START EXCERPTED PASSAGE

Aims: To undertake a systematic review of the literature reporting the prevalence of thrombophilia in children with a first arterial ischaemic stroke (AIS). Methods: Systematic review of case-control studies reporting data for prevalence of protein C, S, and antithrombin (AT) deficiencies, activated protein C resistance (APCr), total plasma homocysteine .95th centile, the thrombophilic mutations factor V1691 GA, prothrombin 20210GA, and MTHFR C677T in children with first, radiologically confirmed, AIS. Results: Of 1437 potentially relevant citations, 18 met inclusion criteria. A total of 3235 patients and 9019 controls had been studied. Results of meta-analyses were expressed as pooled odds ratios (OR) relating the prevalence of the thrombophilic condition in children with AIS to that in controls. The pooled OR (and 95% CI) were: protein C deficiency, 6.49 (2.96 to 14.27); protein S deficiency, 1.14 (0.34 to 3.80); AT deficiency, 1.02 (0.28 to 3.67); APCr, 1.34 (0.16 to 11.52); FV1691 GA, 1.22 (0.80 to 1.87); PT20210GA, 1.10 (0.51 to 2.34); MTHFR C677T, 1.70 (1.23 to 2.34); and total plasma homocysteine .95th centile, 1.36 (0.53 to 3.51). There was no statistical heterogeneity within these data. Conclusions: All factors examined were more common in children with first AIS than in controls, and significantly so for protein C deficiency and the MTHFR C677T mutation. The implications of thrombophilia for prognosis and recurrence need to be established before clinical recommendations can be made regarding investigation and treatment of children with AIS.

END EXCERPTED PASSAGE
START STORED DATA

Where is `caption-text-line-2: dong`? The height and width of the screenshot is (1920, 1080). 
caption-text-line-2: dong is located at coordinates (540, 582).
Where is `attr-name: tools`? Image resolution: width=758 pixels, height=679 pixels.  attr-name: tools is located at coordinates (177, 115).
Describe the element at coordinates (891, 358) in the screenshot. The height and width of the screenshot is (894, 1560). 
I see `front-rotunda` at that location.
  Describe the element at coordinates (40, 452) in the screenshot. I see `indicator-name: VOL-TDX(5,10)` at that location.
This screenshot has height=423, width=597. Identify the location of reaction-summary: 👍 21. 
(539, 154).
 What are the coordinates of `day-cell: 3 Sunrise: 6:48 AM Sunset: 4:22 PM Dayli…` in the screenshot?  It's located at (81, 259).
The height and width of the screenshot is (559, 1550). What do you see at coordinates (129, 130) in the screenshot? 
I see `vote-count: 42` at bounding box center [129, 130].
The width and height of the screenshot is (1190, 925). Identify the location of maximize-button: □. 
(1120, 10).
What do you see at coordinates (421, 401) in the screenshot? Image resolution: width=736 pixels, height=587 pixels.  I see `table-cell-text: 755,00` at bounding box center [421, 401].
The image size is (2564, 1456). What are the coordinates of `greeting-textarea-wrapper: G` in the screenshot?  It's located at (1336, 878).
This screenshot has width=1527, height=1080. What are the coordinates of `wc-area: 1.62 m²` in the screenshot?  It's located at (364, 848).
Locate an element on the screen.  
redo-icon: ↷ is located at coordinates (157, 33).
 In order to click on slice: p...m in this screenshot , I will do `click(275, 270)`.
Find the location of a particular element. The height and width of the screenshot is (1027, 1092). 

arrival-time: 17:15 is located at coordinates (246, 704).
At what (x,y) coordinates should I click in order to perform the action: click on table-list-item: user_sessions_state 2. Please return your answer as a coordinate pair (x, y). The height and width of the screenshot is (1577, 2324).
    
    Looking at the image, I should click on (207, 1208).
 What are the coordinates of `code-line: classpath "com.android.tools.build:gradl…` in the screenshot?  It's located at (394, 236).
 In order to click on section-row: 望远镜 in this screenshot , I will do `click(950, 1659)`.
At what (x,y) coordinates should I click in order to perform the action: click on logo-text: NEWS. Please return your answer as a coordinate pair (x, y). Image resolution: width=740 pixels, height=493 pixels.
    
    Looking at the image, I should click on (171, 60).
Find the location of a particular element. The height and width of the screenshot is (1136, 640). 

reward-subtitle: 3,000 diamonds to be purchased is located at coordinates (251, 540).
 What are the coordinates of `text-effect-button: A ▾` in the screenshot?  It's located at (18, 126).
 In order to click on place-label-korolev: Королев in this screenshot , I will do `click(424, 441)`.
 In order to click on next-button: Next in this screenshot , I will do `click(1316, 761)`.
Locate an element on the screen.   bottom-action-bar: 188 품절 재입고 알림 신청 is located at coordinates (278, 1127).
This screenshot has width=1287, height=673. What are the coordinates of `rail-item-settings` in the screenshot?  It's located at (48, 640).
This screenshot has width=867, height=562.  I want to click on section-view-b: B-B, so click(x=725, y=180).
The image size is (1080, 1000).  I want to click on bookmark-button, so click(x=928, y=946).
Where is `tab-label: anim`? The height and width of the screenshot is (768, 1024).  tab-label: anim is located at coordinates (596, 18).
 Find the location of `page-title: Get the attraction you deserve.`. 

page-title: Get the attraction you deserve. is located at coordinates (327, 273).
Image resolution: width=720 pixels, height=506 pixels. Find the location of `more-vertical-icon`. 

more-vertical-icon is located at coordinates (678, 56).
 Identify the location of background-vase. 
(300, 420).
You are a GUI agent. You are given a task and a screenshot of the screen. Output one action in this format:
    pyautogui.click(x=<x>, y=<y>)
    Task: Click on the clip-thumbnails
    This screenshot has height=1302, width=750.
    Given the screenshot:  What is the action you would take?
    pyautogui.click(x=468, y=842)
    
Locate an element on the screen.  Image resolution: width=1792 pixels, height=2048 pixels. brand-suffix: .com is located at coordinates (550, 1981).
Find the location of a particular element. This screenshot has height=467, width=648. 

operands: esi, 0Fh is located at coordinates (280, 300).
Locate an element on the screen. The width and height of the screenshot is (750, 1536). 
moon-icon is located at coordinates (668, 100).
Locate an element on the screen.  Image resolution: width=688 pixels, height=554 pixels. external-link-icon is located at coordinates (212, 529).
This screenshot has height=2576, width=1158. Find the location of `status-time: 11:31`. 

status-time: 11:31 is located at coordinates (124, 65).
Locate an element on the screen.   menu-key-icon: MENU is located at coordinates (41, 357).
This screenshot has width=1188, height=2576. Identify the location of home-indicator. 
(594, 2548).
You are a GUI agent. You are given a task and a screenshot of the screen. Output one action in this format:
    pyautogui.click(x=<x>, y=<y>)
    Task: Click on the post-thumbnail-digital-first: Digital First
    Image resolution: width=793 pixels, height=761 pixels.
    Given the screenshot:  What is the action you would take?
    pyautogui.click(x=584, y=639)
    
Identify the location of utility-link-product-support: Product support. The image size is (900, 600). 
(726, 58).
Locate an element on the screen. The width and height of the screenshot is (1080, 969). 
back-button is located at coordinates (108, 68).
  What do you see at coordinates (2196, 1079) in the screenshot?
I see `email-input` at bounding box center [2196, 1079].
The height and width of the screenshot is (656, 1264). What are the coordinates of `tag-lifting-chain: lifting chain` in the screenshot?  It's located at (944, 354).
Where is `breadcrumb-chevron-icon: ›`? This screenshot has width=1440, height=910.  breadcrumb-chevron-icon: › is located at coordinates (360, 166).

END STORED DATA

AIM OF THE EXERCISE:
Answer these questions from the childhood stroke abstract above:
(a) How many potentially relevant citations were found, and how many met inclusion criteria?
(b) What was the pooled odds ratio, with its 95% CI, for protein C deficiency?
(c) What needs to be established before clinical recommendations can be made?

TASK SOLUTION:
(a) 1437 potentially relevant citations; 18 met inclusion criteria.
(b) 6.49 (2.96 to 14.27).
(c) The implications of thrombophilia for prognosis and recurrence.